# Start of DATASET ENTRIES
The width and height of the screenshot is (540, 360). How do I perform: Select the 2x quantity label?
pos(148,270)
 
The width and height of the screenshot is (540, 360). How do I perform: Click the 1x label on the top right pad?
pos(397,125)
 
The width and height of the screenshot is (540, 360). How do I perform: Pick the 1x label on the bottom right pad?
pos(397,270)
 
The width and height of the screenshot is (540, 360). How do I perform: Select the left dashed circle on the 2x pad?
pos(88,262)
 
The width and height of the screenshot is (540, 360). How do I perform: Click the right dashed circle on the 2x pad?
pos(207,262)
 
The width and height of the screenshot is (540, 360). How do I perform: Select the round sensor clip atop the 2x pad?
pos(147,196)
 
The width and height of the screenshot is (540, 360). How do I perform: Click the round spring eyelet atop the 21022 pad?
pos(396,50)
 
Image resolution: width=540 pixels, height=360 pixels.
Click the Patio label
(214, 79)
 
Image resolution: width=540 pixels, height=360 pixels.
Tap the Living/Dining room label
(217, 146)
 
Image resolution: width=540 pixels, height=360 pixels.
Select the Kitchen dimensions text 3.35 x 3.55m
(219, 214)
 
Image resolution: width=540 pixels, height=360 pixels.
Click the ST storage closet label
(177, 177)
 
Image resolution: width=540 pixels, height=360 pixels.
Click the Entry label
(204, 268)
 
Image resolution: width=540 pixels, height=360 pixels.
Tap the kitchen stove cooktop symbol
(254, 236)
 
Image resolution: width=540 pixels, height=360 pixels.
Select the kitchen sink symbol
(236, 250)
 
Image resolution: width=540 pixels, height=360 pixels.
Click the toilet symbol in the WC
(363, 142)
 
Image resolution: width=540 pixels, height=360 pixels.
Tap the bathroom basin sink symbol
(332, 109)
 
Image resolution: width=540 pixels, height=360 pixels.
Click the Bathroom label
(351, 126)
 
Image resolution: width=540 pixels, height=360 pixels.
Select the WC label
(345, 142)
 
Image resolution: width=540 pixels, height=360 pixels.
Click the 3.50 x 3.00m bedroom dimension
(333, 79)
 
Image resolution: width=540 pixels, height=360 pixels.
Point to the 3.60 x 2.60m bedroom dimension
# End of DATASET ENTRIES
* EXERCISE INSTRUCTIONS *
Report every line in the items above that contains the string "sink", treating uppercase and lowercase as different.

* RESULT BELOW *
Select the kitchen sink symbol
Tap the bathroom basin sink symbol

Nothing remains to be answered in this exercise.